For the speculator, many new niches and many opportunity will arise. The government will be the ultimate slow mover. As they try to enter the market, as we have seen this last week, there are big waves kicked up. The least qualified populate government functions. Small and fast moving adaptors can thrive in such an environment. Seems that many big hedge funds are going down or weakening. The white shoe brokers are weak. The change will be good. It's just like evolution and climatic change. New species will arise. Many will perish unless they adapt. Even the data itself is reinventing itself with data over a year old being almost irrelevant. As Lack says, regulation will be a joke. Every rule will create a dozen loopholes to exploit that the slow moving professors never thought about. THEY can't control the markets. The big illusion is that government can cure the problems when in fact, THEY are the problem.
Kim Zussman replies:
"Greed and failure to save by homeowners" is also what caused the markets to recover from the tech-bubble / 9-11 bear market. The FOMC could have chosen not to increase liquidity / ease rates in that environment — in which case there might have been a deeper/longer "my father's" recession.
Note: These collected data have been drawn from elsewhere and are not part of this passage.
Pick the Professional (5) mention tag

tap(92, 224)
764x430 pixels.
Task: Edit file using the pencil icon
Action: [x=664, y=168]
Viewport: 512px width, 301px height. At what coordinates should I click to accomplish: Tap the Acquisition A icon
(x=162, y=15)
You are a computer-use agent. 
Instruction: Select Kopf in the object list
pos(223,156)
Remember the wealth effect: as people's homes increased in value, they felt richer, borrowed more, spent more, and drove earnings up. And felt a lot of pressure to do so. How do you say no to the Mrs. when she complains about the many vacations the neighbors take, or their new boat?
One of my favorite symbols of this period was the web-ads showing ethnic-minority couples dancing on rooftops when their loan was approved. Hey, it's a free country.
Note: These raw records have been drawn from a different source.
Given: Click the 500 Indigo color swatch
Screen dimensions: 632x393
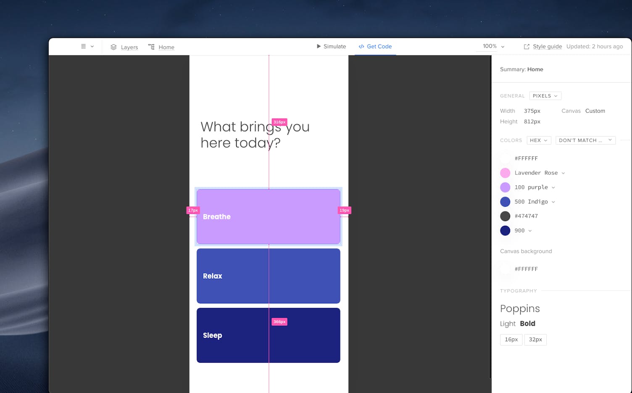Looking at the screenshot, I should (505, 202).
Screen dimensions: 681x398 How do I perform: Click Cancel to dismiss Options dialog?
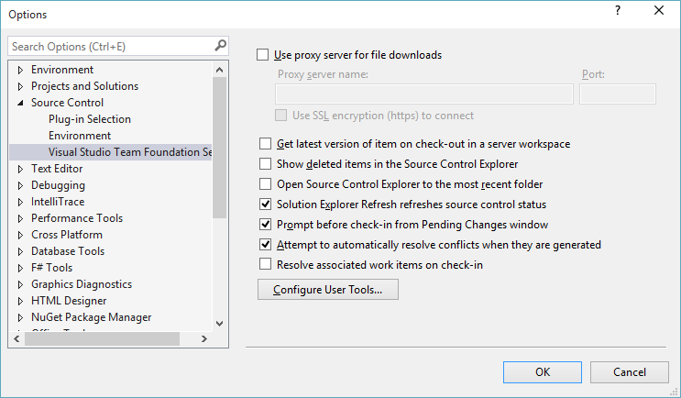pyautogui.click(x=629, y=371)
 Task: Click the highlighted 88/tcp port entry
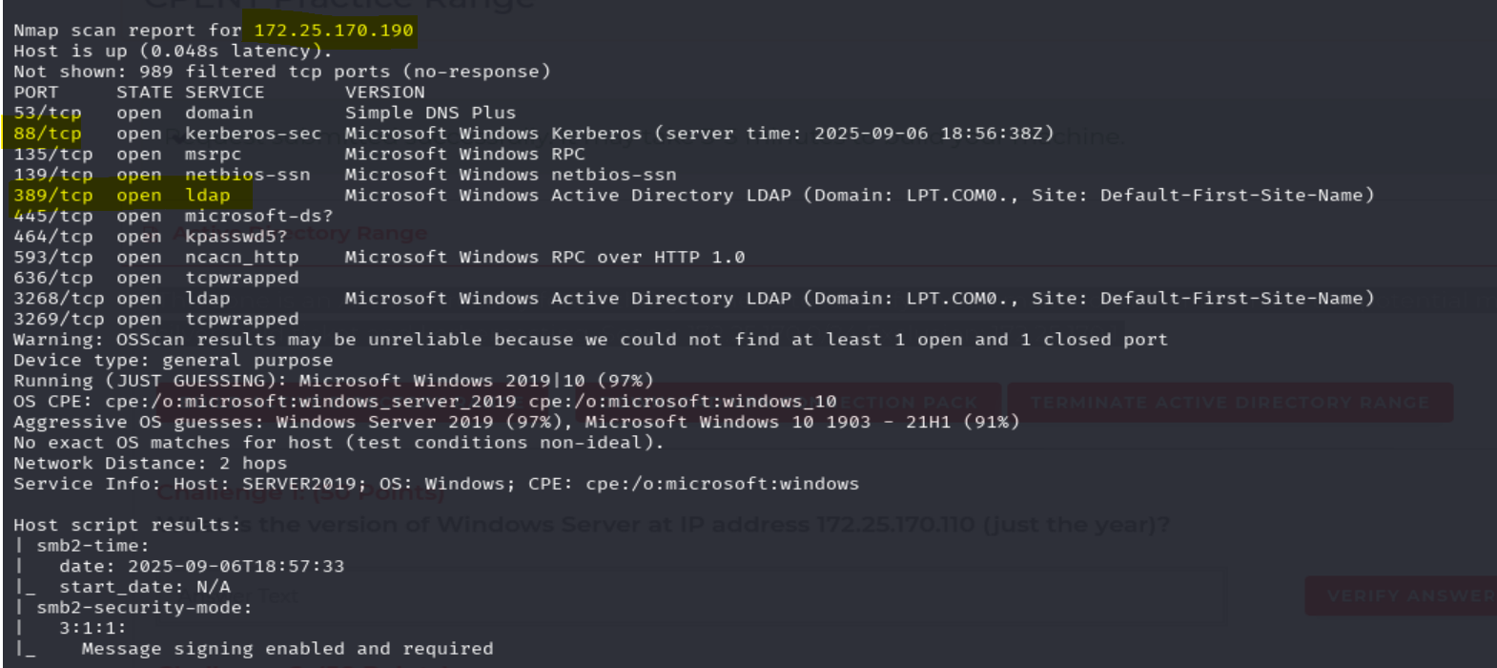point(47,134)
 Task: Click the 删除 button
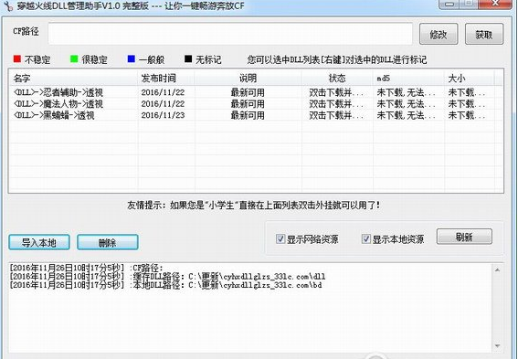coord(108,242)
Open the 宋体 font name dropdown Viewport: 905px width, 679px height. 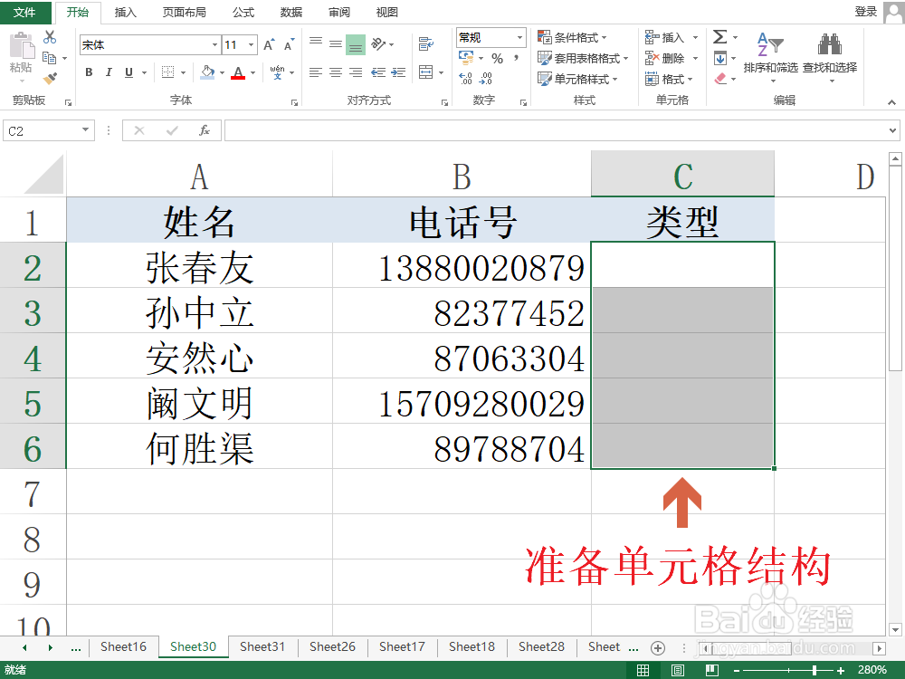coord(214,44)
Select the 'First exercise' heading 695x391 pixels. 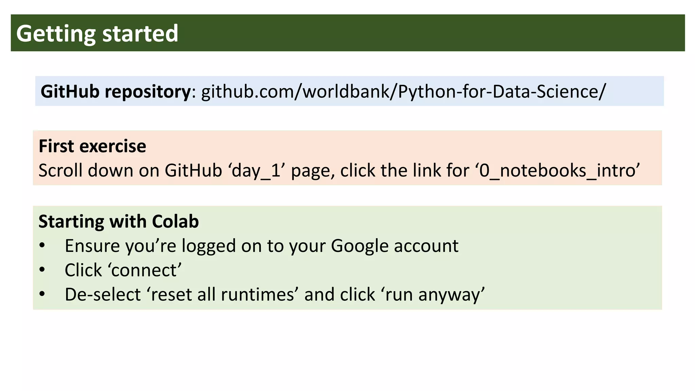[92, 146]
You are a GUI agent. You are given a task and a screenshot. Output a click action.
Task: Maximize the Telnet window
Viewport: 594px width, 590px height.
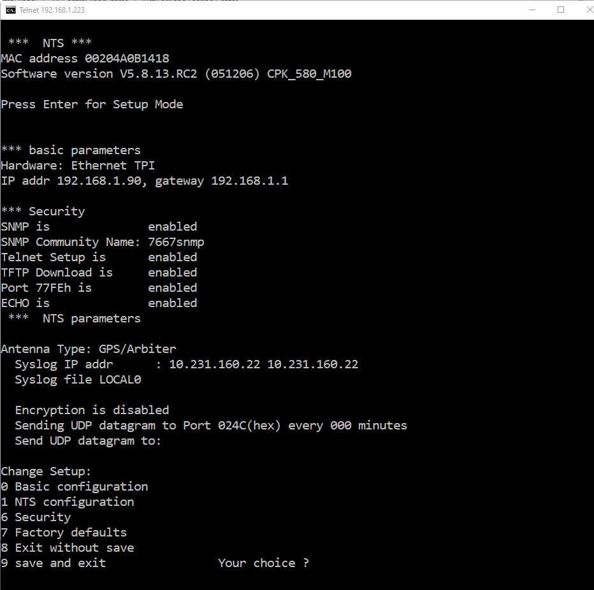[x=561, y=10]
Bruno Ombreux sees a silver lining:
Am I the only one thinking that this mess is actually very good news for small speculators?
Fewer investment banks, fewer hedge funds, higher cost of capital and more regulations mean less efficient markets, that is more edges. And at the same time less competition for those edges.
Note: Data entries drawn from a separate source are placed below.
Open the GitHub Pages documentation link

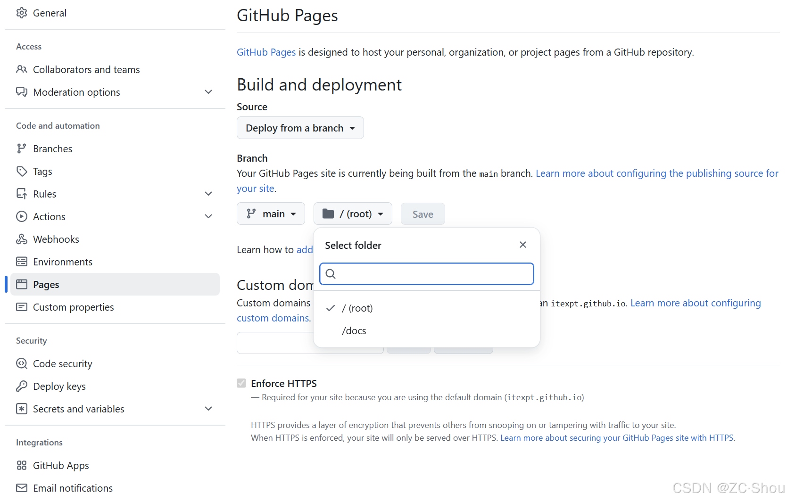[266, 52]
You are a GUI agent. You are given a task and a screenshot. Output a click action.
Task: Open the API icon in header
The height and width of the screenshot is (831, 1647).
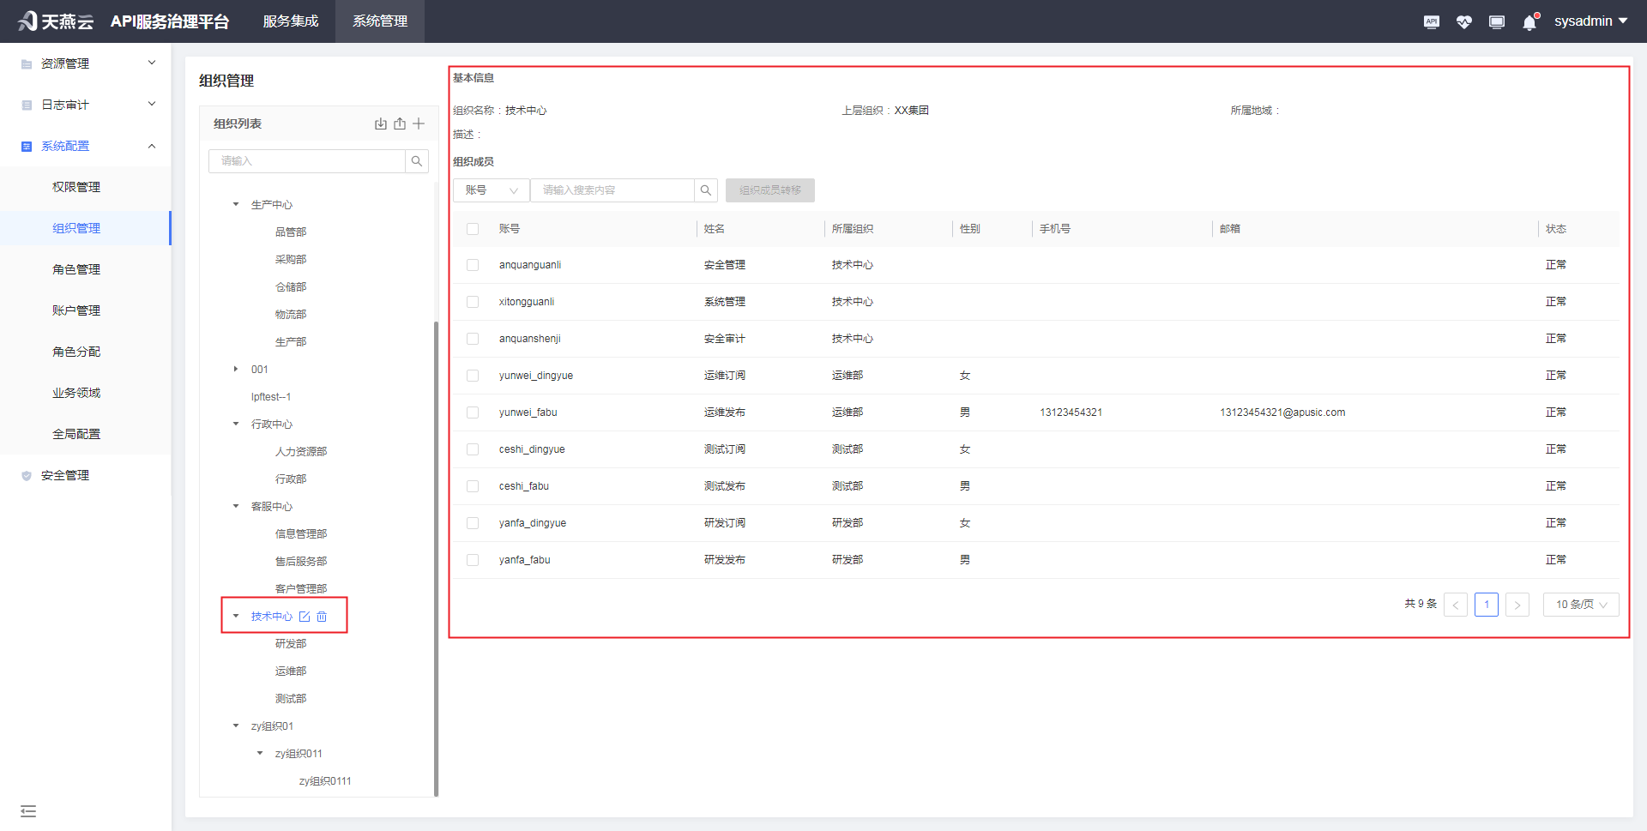[x=1431, y=22]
The golden age of speculation is coming.
Janice Dorn adds:
Some days ago, I sent a copy of my first book to Alan Millhone. The title of the book is: Personal Responsibility: The Power Of You.
We are living through an epidemic of failure/unwillingness to accept personal responsibility for our actions. The blame game is just that. No personal responsibility. Mistakes were made ( but not by me). When the locus of control shifts from inward to outward, there is nothing but whining, blaming, gnashing of teeth, bullying, etc.
The worst lies are the lies we tell ourselves.
Tim Melvin argues:
Don't confuse speculators with the banks and Wall Street. There is an enormous gulf between the two. The fact is the banks did create loans and loan structures that encouraged excessive borrowing. Merrill used to encourage homeowners to take out home equity loans and put the money in stocks. Homeowners did not create option ARMs or understand them. Banks created then and sold them. The public did not slice, dice and engineer toxic securities from their mortgages. Wall Street did that.
Does the public have culpability for their stupidity and greed? Of course they do and they are paying for it. Look at foreclosures. That can't be a pleasant experience. However, the Street has to take its share of blame for creating the speculative fires and then pouring gas on them.
Most "speculators" had nothing to do with the creation of this mess. They do not lend money or create securities. They trade. And most of us do it with our own money.
Jim Sogi replies:
While you are entirely correct, the public doesn't know or care of the difference, and blames you as much as Gold Man. Anything to deny personal responsibility.